1. This is not to claim that CTM is any of the truth about consciousness, not even when the cognition is conscious. There are diehard fans of CTM who think it is; but I’m not of their ranks.

2. Reprinted in Fodor (1998b).

3. Much of the specifically philosophical discussion of this issue has been about whether minds are ‘Turing equivalent,’ (that is: Whether there is anything that minds can do that Turing machines can’t.) By contrast, the question cognitive scientists care most about, and the one that CTM is committed on, is whether the architecture of (human) cognition is interestingly like the architecture of Turing’s kind of computer. It will be a preoccupation in what follows that the answer to the second could be ‘no’ or only in part’ even if the answer to the first turns out to be ‘yes’.

4. Arguably less rather than more, however; getting clear on the nature of the project took considerable time and effort. Particularly striking in retrospect was the widespread failure to distinguish the computational program in psychology from the functionalist program in metaphysics; the latter being, approximately, the idea that mental properties have functional essences. (For an instance where the two are run together, see Fodor (1968).) It’s only the first with which the present volume is concerned.

5. Turing’s theory was thus a variant of the Representational Theories of Mind that had been familiar for centuries in the British Empiricist tradition. What RTMs have in common is the idea that mind-world relations (or mind-proposition relations if that’s your preference) are mediated by mental particulars that exhibit both semantical and causal properties. ("Ideas" in Hume’s terminology; "concepts" and "mental representations" in the vocabulary of thoroughly modern cognitive psychologists). From this point of view, Turing’s suggestion that the mental particulars in question are syntactically organized was crucial; it opened the possibility of treating their causal interactions as computational rather than associative. More on that in later chapters.
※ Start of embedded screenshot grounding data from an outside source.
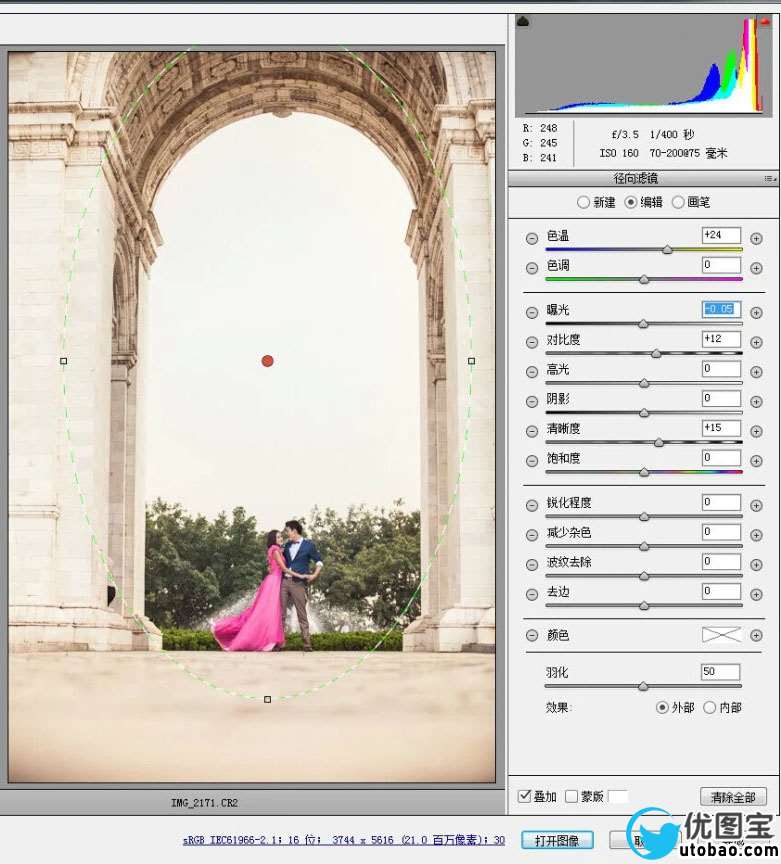Select the 新建 radio option
This screenshot has width=781, height=864.
[584, 202]
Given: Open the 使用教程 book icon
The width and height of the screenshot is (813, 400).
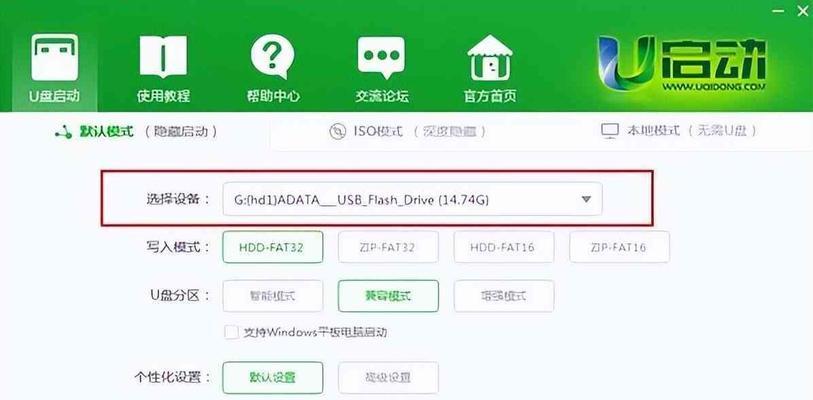Looking at the screenshot, I should [163, 57].
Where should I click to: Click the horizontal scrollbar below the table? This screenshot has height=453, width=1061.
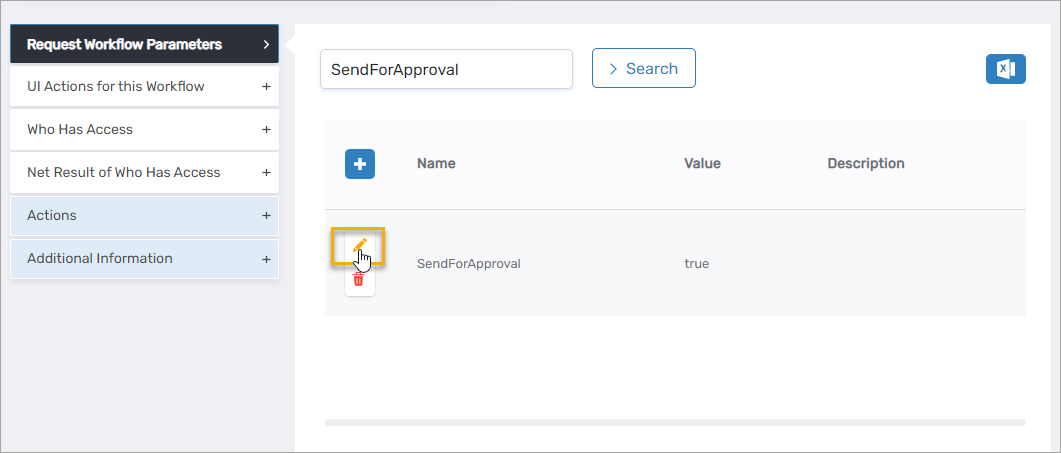pos(675,422)
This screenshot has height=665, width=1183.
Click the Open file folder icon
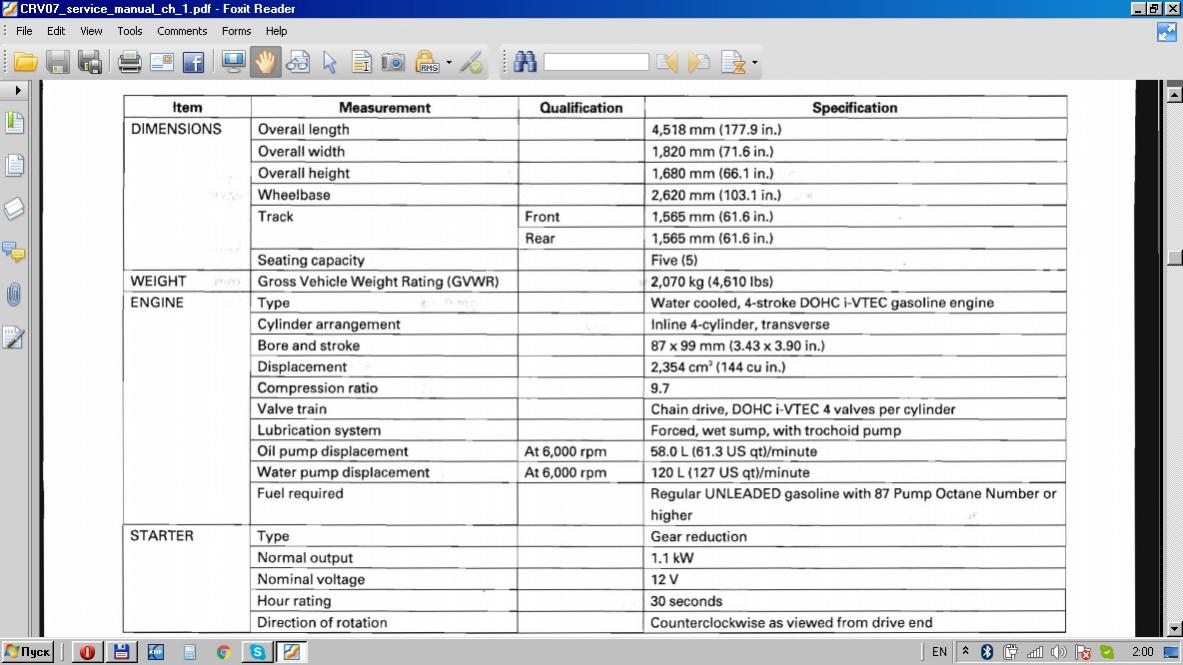pyautogui.click(x=25, y=63)
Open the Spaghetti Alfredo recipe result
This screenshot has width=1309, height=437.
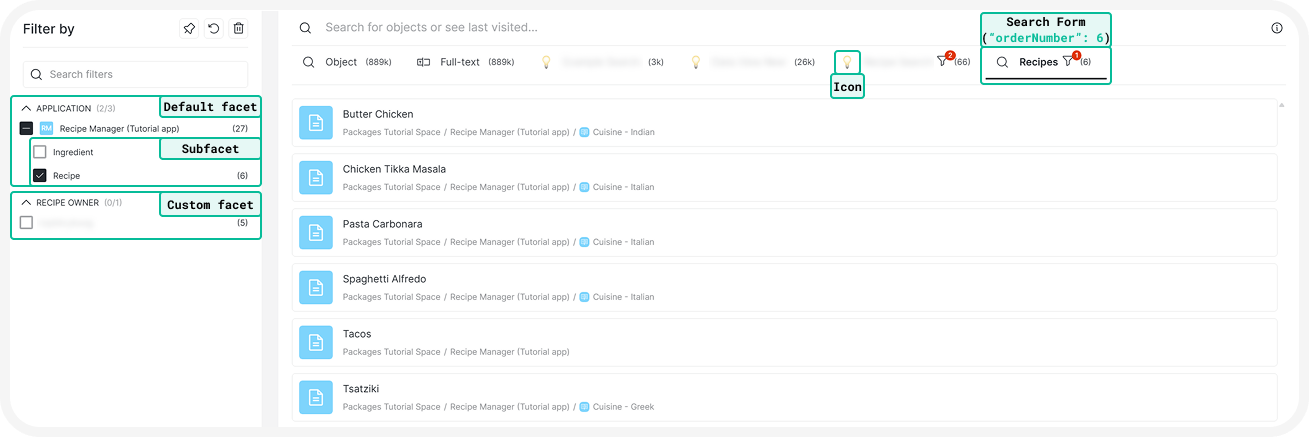click(384, 279)
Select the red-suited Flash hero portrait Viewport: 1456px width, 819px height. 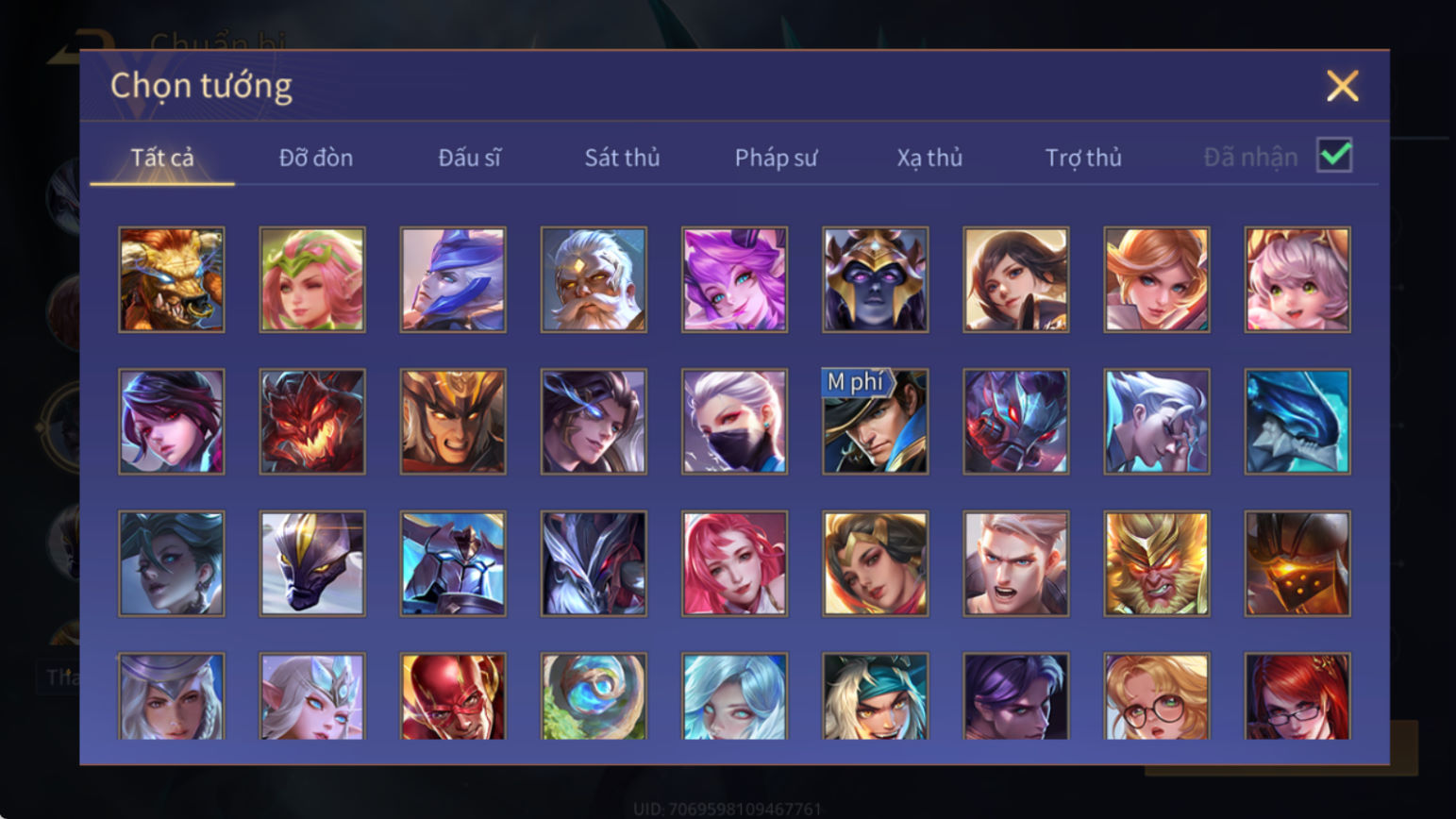tap(453, 696)
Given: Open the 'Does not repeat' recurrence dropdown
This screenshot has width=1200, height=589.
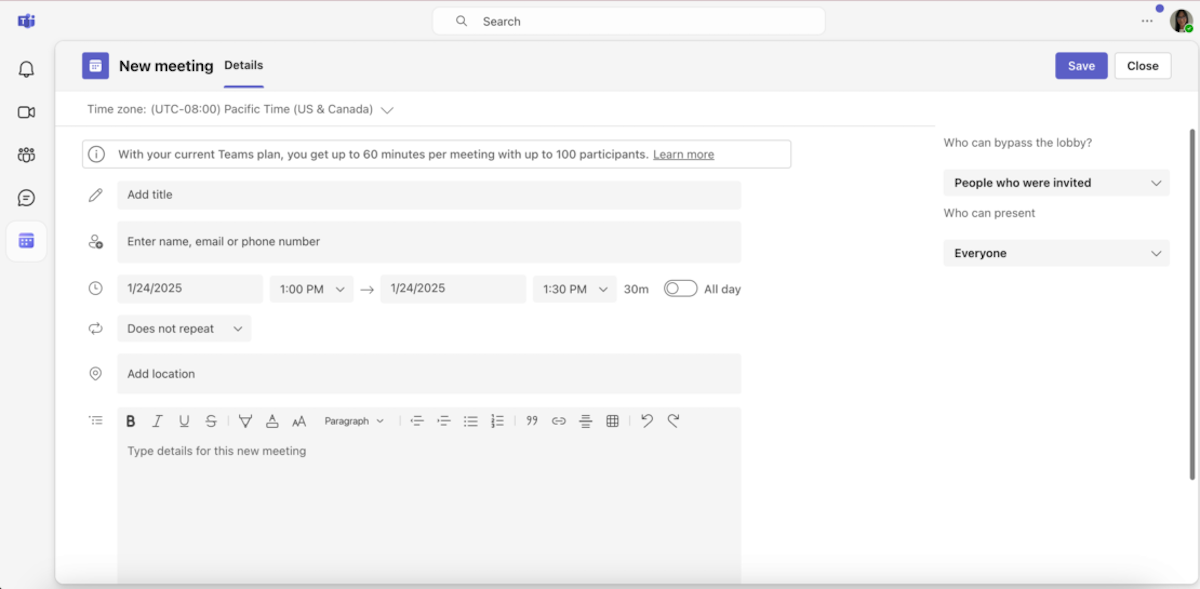Looking at the screenshot, I should [x=184, y=328].
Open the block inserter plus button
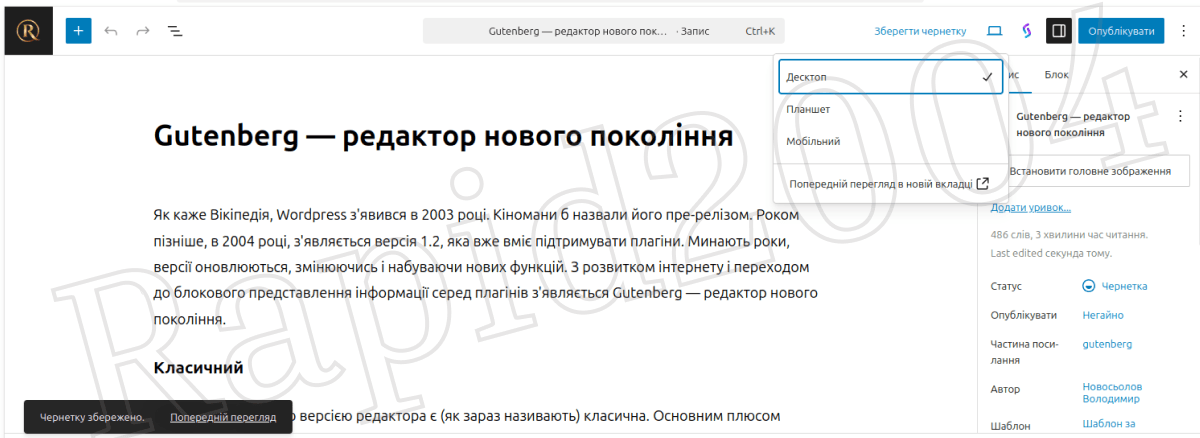Screen dimensions: 1200x438 [x=79, y=31]
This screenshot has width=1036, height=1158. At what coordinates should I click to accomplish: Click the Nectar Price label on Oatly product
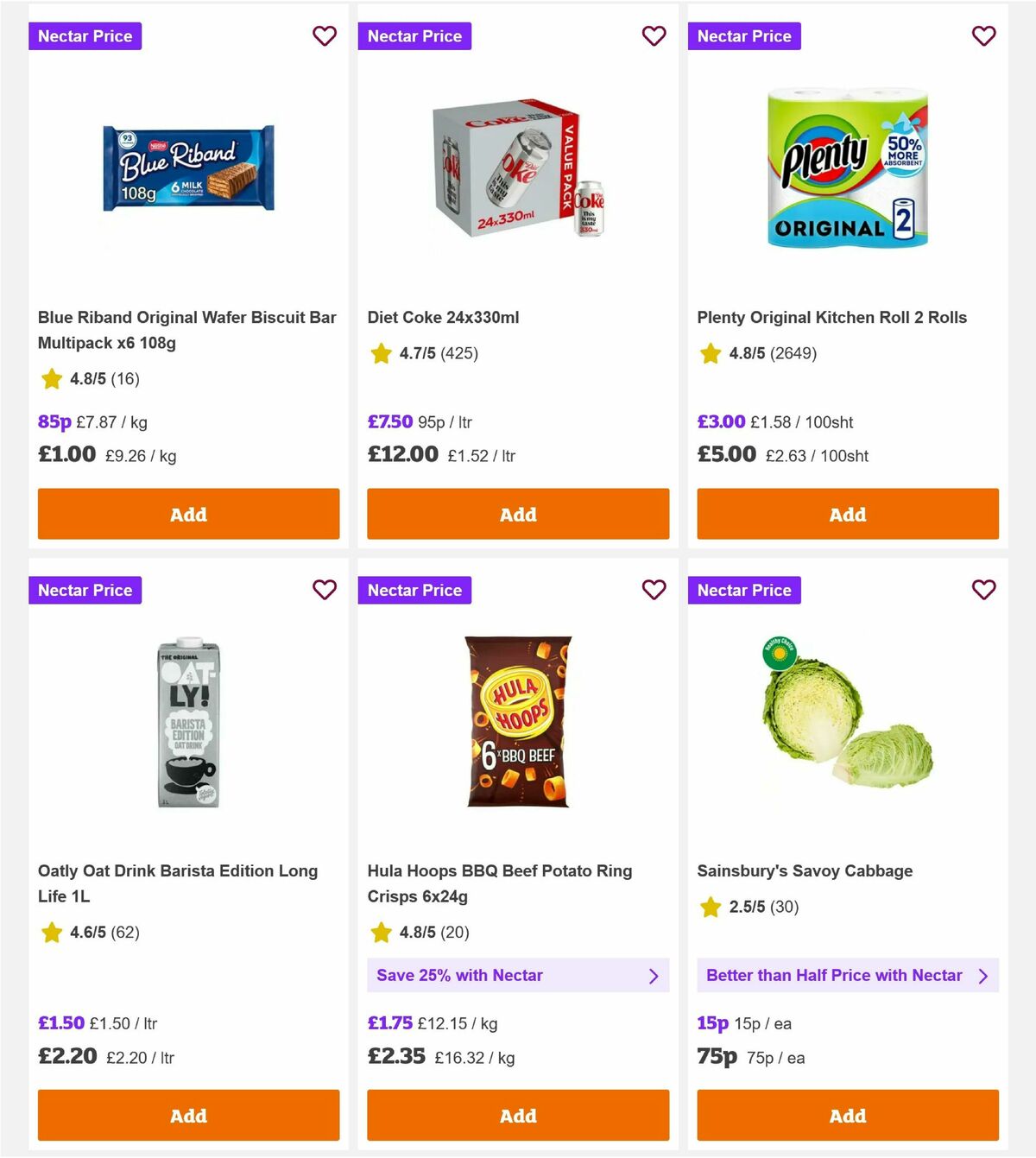coord(85,591)
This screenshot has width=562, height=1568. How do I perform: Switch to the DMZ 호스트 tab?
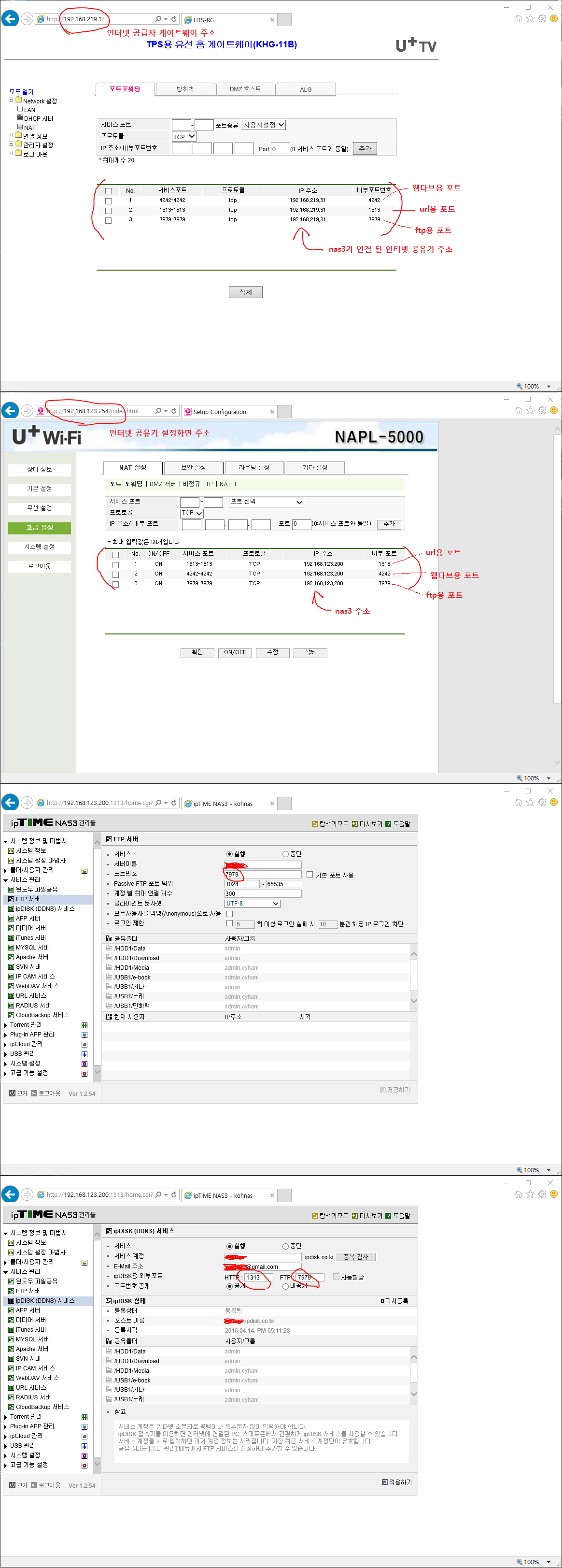[x=245, y=89]
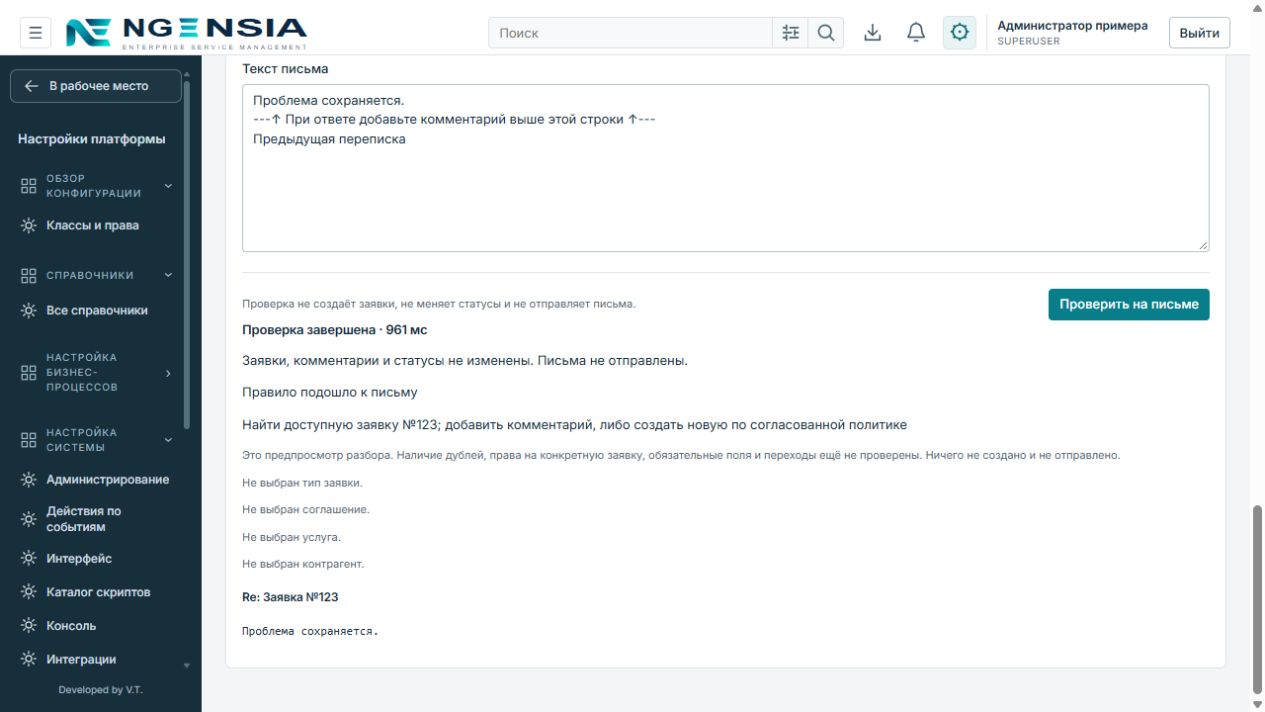Image resolution: width=1265 pixels, height=712 pixels.
Task: Open the hamburger menu icon
Action: pyautogui.click(x=35, y=33)
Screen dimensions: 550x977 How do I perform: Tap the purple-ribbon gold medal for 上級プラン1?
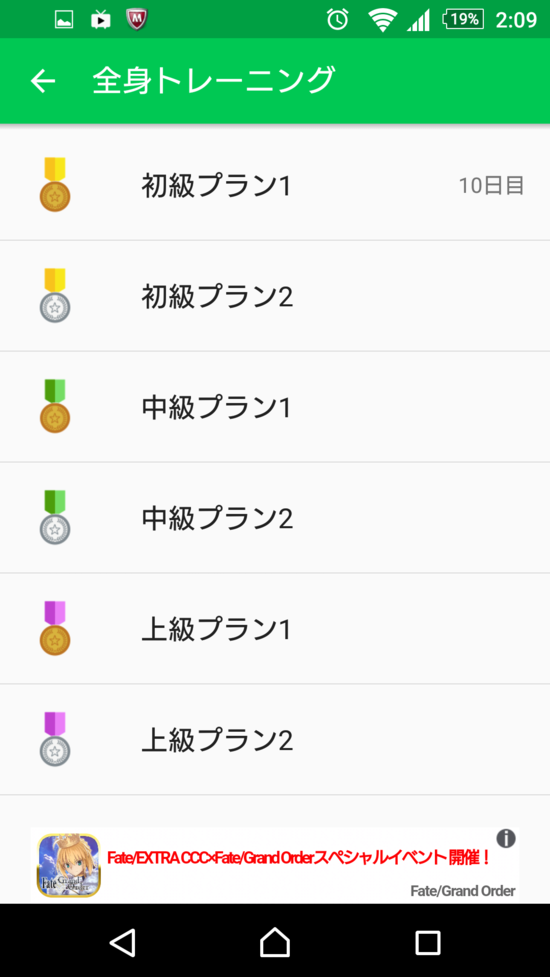55,628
6. For a lucid introduction to this research program, and to many of the philosophical problems issues it raises, see Rey (1997).

7. For some of the relations between issues about the productivity, systematicity and compositionality of thought, and the thesis that mental representations have syntactic structure, see Fodor and Pylyshyn (1988); Fodor and McLaughlin (1998) and Fodor (1998b).

8. One of the unintended, but gratifying, implications of recognizing the compositionality of mental representations is that is places severe constraints on psychological theories of concepts. Among the ones ruled out are several that might otherwise have seemed tempting. I call that progress. (For discussion, see Fodor 1998a; Fodor and Lepore 1999).

9. For the largely nonphilosophical purposes of the present volume, I’ll be mostly uncommitted as to the ‘criteria of intentionality’ (i.e., as to what it is, exactly, that makes a state intentional. Suffice it that they all have satisfaction conditions of one sort or another, and are thus susceptible of semantic evaluation.

10. It is rather an embarrassment for cognitive science that any intentional mental states are conscious. ‘Why aren’t they all unconscious if so many of them are?’ is a question that our cognitive science seems to raise but not to answer. Since, however, I haven’t the slightest idea what the right answer is, I propose to ignore it.

11. Mental processes are also classifiable as conscious or unconscious, of course. But I’m assuming that this is derivative; an (un)conscious mental process is just a causal sequence of (un)conscious mental states. (If I’m wrong about that, so be it. Nothing in what follows will depend on it.)

12. There is even a suggestion of a scintilla of some evidence that they may be mediated by distinct, dissociable psychological mechanisms. See Happe 19xx.

13. In what follows, I’ll often write ‘The New Synthesis’ with caps as a short way of referring to the galaxy of views that computational nativists like Pinker and Plotkin share. By stipulation, the New Synthesis consists of the three doctrines just enumerated in the text together with the claim that the cognitive mind is ‘massively modular’.